## Text
"Oberhalb eines gewissen Niveaus der Arbeit gibt es keinen Platz für die Bantus in der europäischen Gemeinschaft. … Was nützt es, ein Bantu-Kind Mathematik zu lehren, wenn es sie praktisch doch nicht anwenden kann? Das ist doch absurd." *

Als die National Party, die Partei der burischen Bevölkerung, 1948 an die Macht kam, war dies der Beginn des bis 1994 dauernden Apartheid-Systems, der durch Gesetze erzwungenen Segregation nach rassischer Zugehörigkeit. Apartheid bedeutet in der Sprache Afrikaans «Getrennt Sein», wobei die Gesetzgebung die Menschen in Gruppen (Schwarze, Weisse, Asiaten, Farbige) einteilte. Dies bildete die Grundlage für die unterschiedliche Behandlung der Menschen durch den Staat, wobei vor allem der schwarzen Bevölkerungsmehrheit die grundlegenden Menschenrechte vorenthalten wurden. Das vorherrschende staatliche Instrument zur Kontrolle der Bevölkerung waren die Passgesetze, die alle erwachsenen Afrikaner zwangen, ihre Anwesenheit ausserhalb der ihnen zugewiesenen Gebiete zu rechtfertigen.

## Vorliegende Daten
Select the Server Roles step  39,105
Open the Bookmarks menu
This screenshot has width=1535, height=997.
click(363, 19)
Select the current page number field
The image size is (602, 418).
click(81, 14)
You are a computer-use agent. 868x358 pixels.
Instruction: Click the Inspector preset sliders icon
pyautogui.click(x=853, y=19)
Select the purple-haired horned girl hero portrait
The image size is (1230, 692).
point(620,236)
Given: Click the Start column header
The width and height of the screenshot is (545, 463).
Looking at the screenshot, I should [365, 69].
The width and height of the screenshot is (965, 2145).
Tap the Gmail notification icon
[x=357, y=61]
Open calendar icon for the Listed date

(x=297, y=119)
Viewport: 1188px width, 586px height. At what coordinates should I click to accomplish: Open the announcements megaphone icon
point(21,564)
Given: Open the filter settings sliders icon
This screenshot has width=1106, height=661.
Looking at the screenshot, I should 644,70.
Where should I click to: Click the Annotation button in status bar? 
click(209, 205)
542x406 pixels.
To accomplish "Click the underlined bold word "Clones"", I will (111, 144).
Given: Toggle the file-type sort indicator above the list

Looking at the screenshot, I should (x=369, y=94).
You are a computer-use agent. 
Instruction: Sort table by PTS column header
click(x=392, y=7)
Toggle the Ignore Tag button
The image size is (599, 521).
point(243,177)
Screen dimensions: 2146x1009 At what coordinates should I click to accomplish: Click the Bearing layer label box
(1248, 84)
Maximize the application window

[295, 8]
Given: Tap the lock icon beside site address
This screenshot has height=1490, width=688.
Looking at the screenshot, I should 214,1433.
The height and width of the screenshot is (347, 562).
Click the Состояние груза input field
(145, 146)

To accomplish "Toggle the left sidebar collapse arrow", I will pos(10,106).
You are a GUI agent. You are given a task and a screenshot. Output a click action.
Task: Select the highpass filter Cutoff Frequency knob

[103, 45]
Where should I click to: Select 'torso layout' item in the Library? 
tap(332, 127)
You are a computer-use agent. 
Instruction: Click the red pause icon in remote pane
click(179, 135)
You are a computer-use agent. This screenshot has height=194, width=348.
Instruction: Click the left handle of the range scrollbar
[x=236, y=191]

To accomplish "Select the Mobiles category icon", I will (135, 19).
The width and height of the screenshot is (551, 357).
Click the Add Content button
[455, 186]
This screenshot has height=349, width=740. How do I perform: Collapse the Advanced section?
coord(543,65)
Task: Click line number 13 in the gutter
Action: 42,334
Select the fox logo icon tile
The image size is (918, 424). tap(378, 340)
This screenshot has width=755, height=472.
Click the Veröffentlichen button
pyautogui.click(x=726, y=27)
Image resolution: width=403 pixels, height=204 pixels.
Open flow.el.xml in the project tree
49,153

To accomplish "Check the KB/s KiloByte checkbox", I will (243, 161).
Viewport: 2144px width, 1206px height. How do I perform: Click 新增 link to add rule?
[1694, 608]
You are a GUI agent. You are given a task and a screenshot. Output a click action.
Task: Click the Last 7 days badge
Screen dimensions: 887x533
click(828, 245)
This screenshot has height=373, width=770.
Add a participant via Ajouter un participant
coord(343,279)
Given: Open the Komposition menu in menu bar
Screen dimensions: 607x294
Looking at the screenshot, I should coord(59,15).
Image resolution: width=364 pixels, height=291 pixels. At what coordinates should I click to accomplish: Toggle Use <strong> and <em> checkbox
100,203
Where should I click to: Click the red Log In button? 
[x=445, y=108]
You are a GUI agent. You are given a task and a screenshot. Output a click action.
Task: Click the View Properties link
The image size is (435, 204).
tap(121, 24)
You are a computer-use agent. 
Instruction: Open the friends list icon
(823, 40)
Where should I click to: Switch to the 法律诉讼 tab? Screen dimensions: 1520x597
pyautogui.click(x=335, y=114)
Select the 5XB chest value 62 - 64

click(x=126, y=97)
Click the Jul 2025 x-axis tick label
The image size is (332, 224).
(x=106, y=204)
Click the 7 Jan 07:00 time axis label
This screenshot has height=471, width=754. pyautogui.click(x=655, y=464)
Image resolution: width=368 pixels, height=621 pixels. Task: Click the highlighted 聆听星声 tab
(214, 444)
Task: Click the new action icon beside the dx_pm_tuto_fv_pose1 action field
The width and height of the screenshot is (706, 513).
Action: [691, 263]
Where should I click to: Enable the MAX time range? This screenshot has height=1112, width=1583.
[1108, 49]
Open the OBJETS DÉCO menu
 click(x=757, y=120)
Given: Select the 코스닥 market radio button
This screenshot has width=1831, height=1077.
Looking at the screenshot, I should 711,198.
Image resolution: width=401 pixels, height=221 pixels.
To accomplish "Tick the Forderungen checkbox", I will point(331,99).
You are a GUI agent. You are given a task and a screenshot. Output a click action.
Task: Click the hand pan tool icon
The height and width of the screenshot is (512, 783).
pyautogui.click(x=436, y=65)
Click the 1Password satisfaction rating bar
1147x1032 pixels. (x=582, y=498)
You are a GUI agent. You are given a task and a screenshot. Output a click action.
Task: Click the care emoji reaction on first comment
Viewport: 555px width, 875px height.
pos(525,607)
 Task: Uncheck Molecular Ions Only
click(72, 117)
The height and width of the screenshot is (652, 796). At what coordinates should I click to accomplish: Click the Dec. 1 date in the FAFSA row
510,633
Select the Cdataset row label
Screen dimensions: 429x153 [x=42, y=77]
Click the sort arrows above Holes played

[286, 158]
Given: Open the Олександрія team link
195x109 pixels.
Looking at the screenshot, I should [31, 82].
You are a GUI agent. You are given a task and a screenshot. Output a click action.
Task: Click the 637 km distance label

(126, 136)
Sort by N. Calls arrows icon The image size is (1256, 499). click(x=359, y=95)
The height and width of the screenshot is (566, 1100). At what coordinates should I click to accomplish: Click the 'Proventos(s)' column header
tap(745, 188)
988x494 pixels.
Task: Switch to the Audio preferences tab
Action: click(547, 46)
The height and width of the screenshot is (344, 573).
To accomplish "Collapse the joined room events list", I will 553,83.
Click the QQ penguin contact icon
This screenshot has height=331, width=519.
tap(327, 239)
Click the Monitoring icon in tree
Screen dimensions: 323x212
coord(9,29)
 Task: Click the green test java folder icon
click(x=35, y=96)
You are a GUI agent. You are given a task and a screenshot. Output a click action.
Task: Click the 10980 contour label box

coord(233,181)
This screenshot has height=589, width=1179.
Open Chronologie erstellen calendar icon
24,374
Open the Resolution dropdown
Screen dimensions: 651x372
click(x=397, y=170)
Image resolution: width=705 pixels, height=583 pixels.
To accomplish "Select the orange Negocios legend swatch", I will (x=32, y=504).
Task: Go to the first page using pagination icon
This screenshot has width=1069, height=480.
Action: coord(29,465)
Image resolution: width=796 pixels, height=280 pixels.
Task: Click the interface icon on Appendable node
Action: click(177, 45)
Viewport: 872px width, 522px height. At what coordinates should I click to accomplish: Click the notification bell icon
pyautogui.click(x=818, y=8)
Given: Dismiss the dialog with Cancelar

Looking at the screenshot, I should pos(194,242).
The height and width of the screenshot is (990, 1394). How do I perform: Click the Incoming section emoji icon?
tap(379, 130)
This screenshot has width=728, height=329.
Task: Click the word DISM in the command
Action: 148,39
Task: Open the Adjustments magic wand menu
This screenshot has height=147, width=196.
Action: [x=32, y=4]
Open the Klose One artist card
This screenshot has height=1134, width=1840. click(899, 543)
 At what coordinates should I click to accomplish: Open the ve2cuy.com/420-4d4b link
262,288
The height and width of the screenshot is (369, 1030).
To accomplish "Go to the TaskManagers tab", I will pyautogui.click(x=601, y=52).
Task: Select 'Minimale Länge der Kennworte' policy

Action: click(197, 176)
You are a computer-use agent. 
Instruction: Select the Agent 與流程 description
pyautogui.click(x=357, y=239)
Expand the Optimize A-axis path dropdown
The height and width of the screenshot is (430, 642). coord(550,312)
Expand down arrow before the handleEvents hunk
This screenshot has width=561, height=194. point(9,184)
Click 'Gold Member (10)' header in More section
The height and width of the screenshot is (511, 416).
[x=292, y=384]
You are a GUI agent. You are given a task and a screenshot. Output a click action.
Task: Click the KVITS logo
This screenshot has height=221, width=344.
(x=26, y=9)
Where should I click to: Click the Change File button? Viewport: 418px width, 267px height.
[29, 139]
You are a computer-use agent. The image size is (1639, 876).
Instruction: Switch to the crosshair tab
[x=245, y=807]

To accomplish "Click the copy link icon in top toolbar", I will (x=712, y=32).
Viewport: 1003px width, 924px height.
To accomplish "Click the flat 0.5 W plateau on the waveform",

## Aufgabenstellung
Stimmen diese Aussagen mit dem Text über die Apartheid überein? (a) Die National Party kam 1948 an die Macht. (b) Das Apartheid-System dauerte bis 1990. (c) «Apartheid» bedeutet in der Sprache Afrikaans «Getrennt Sein». Antworte jeweils mit Ja oder Nein und zitiere die entscheidenden Worte des Textes wörtlich.

## Lösung
(a) Ja: „Als die National Party, die Partei der burischen Bevölkerung, 1948 an die Macht kam“
(b) Nein: „des bis 1994 dauernden Apartheid-Systems“
(c) Ja: „Apartheid bedeutet in der Sprache Afrikaans «Getrennt Sein»“